Segment Start: THE RECORDS

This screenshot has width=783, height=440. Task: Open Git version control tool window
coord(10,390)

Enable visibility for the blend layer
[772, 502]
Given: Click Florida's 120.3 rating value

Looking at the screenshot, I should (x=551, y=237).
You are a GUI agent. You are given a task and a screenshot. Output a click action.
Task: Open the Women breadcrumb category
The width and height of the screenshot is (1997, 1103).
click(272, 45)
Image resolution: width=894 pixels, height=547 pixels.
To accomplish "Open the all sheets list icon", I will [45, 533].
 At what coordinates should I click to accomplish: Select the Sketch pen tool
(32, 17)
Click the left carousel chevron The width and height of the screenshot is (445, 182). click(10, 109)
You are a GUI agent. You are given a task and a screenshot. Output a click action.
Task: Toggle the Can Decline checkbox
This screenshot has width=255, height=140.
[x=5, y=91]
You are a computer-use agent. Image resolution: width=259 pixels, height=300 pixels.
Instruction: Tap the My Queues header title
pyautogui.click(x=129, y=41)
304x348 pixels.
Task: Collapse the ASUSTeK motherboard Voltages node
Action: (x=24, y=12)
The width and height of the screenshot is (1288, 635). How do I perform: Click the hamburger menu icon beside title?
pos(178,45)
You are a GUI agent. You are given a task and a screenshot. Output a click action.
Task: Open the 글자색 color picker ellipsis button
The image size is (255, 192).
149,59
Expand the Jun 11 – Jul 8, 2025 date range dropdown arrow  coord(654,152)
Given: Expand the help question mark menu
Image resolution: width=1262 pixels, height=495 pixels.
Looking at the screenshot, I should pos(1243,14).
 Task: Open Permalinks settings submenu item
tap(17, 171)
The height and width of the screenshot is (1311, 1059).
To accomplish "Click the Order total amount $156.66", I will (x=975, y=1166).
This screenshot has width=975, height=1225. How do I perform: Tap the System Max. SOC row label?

Segment End: THE RECORDS

Write out, unaltered, the lines from the opening of the listing through the line that includes "Given: Expand the help question mark menu".

This screenshot has width=783, height=440. Task: Open Git version control tool window
coord(10,390)

Enable visibility for the blend layer
[772, 502]
Given: Click Florida's 120.3 rating value

Looking at the screenshot, I should (x=551, y=237).
You are a GUI agent. You are given a task and a screenshot. Output a click action.
Task: Open the Women breadcrumb category
The width and height of the screenshot is (1997, 1103).
click(272, 45)
Image resolution: width=894 pixels, height=547 pixels.
To accomplish "Open the all sheets list icon", I will [45, 533].
 At what coordinates should I click to accomplish: Select the Sketch pen tool
(32, 17)
Click the left carousel chevron The width and height of the screenshot is (445, 182). click(10, 109)
You are a GUI agent. You are given a task and a screenshot. Output a click action.
Task: Toggle the Can Decline checkbox
This screenshot has width=255, height=140.
[x=5, y=91]
You are a computer-use agent. Image resolution: width=259 pixels, height=300 pixels.
Instruction: Tap the My Queues header title
pyautogui.click(x=129, y=41)
304x348 pixels.
Task: Collapse the ASUSTeK motherboard Voltages node
Action: (x=24, y=12)
The width and height of the screenshot is (1288, 635). How do I perform: Click the hamburger menu icon beside title?
pos(178,45)
You are a GUI agent. You are given a task and a screenshot. Output a click action.
Task: Open the 글자색 color picker ellipsis button
The image size is (255, 192).
149,59
Expand the Jun 11 – Jul 8, 2025 date range dropdown arrow  coord(654,152)
Given: Expand the help question mark menu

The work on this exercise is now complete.